• [Data items]:
::::

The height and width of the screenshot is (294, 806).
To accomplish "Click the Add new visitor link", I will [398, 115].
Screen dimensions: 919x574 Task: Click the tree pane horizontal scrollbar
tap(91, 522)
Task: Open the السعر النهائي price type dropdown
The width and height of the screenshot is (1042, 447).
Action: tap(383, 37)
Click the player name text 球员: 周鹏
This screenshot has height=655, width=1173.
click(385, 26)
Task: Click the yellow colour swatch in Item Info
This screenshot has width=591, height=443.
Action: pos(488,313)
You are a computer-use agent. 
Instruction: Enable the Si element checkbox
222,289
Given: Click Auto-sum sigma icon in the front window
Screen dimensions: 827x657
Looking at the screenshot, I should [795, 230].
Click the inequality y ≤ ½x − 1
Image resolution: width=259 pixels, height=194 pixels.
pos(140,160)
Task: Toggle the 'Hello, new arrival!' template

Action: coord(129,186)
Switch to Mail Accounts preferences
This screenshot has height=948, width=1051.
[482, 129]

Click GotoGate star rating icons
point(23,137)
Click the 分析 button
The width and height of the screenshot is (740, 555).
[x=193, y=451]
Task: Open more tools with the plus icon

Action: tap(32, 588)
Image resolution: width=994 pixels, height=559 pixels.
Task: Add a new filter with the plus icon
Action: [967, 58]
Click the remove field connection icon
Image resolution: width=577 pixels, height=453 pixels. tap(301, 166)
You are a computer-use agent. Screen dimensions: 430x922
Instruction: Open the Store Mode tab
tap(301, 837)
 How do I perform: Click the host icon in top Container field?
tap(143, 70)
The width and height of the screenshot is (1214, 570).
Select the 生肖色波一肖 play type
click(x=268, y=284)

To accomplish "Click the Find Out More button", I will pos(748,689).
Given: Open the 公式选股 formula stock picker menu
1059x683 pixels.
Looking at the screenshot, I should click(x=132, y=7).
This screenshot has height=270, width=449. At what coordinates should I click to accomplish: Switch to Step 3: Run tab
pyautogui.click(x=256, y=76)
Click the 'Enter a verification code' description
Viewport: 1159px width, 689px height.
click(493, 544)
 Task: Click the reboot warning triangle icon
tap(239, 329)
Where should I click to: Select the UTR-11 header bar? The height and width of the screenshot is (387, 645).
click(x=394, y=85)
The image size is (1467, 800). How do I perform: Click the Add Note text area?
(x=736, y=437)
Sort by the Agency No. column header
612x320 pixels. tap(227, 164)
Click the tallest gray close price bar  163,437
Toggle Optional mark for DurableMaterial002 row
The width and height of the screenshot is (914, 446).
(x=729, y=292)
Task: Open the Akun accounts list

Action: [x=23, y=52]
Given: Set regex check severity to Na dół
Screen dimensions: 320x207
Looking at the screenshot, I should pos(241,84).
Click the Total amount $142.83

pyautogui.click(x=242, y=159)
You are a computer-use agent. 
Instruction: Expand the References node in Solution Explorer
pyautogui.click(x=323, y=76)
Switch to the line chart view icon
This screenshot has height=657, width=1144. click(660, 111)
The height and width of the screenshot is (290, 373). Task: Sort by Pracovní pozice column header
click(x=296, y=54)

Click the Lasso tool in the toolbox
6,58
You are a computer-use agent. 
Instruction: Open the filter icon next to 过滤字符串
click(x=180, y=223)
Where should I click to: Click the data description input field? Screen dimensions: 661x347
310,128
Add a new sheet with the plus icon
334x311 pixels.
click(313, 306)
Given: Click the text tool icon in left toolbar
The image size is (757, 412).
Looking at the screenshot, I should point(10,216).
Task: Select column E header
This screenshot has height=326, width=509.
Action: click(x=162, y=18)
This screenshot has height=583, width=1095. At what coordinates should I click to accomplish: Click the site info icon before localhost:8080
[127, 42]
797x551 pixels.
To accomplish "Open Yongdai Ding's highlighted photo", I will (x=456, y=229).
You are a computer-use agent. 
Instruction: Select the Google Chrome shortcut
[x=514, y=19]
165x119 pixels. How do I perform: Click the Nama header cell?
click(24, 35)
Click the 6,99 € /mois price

::::

Quote all the records. Keep every word exact.

• [Output of the task]:
The height and width of the screenshot is (294, 806).
To accomplish "Click the Add new visitor link", I will [398, 115].
Screen dimensions: 919x574 Task: Click the tree pane horizontal scrollbar
tap(91, 522)
Task: Open the السعر النهائي price type dropdown
The width and height of the screenshot is (1042, 447).
Action: tap(383, 37)
Click the player name text 球员: 周鹏
This screenshot has height=655, width=1173.
click(385, 26)
Task: Click the yellow colour swatch in Item Info
This screenshot has width=591, height=443.
Action: pos(488,313)
You are a computer-use agent. 
Instruction: Enable the Si element checkbox
222,289
Given: Click Auto-sum sigma icon in the front window
Screen dimensions: 827x657
Looking at the screenshot, I should [795, 230].
Click the inequality y ≤ ½x − 1
Image resolution: width=259 pixels, height=194 pixels.
pos(140,160)
Task: Toggle the 'Hello, new arrival!' template

Action: coord(129,186)
Switch to Mail Accounts preferences
This screenshot has height=948, width=1051.
[482, 129]

Click GotoGate star rating icons
point(23,137)
Click the 分析 button
The width and height of the screenshot is (740, 555).
[x=193, y=451]
Task: Open more tools with the plus icon

Action: tap(32, 588)
Image resolution: width=994 pixels, height=559 pixels.
Task: Add a new filter with the plus icon
Action: [967, 58]
Click the remove field connection icon
Image resolution: width=577 pixels, height=453 pixels. tap(301, 166)
You are a computer-use agent. Screen dimensions: 430x922
Instruction: Open the Store Mode tab
tap(301, 837)
 How do I perform: Click the host icon in top Container field?
tap(143, 70)
The width and height of the screenshot is (1214, 570).
Select the 生肖色波一肖 play type
click(x=268, y=284)

To accomplish "Click the Find Out More button", I will pos(748,689).
Given: Open the 公式选股 formula stock picker menu
1059x683 pixels.
Looking at the screenshot, I should click(x=132, y=7).
This screenshot has height=270, width=449. At what coordinates should I click to accomplish: Switch to Step 3: Run tab
pyautogui.click(x=256, y=76)
Click the 'Enter a verification code' description
Viewport: 1159px width, 689px height.
click(493, 544)
 Task: Click the reboot warning triangle icon
tap(239, 329)
Where should I click to: Select the UTR-11 header bar? The height and width of the screenshot is (387, 645).
click(x=394, y=85)
The image size is (1467, 800). How do I perform: Click the Add Note text area?
(x=736, y=437)
Sort by the Agency No. column header
612x320 pixels. tap(227, 164)
Click the tallest gray close price bar  163,437
Toggle Optional mark for DurableMaterial002 row
The width and height of the screenshot is (914, 446).
(x=729, y=292)
Task: Open the Akun accounts list

Action: [x=23, y=52]
Given: Set regex check severity to Na dół
Screen dimensions: 320x207
Looking at the screenshot, I should pos(241,84).
Click the Total amount $142.83

pyautogui.click(x=242, y=159)
You are a computer-use agent. 
Instruction: Expand the References node in Solution Explorer
pyautogui.click(x=323, y=76)
Switch to the line chart view icon
This screenshot has height=657, width=1144. click(660, 111)
The height and width of the screenshot is (290, 373). Task: Sort by Pracovní pozice column header
click(x=296, y=54)

Click the Lasso tool in the toolbox
6,58
You are a computer-use agent. 
Instruction: Open the filter icon next to 过滤字符串
click(x=180, y=223)
Where should I click to: Click the data description input field? Screen dimensions: 661x347
310,128
Add a new sheet with the plus icon
334x311 pixels.
click(313, 306)
Given: Click the text tool icon in left toolbar
The image size is (757, 412).
Looking at the screenshot, I should point(10,216).
Task: Select column E header
This screenshot has height=326, width=509.
Action: click(x=162, y=18)
This screenshot has height=583, width=1095. At what coordinates should I click to accomplish: Click the site info icon before localhost:8080
[127, 42]
797x551 pixels.
To accomplish "Open Yongdai Ding's highlighted photo", I will (x=456, y=229).
You are a computer-use agent. 
Instruction: Select the Google Chrome shortcut
[x=514, y=19]
165x119 pixels. How do I perform: Click the Nama header cell?
click(24, 35)
Click the 6,99 € /mois price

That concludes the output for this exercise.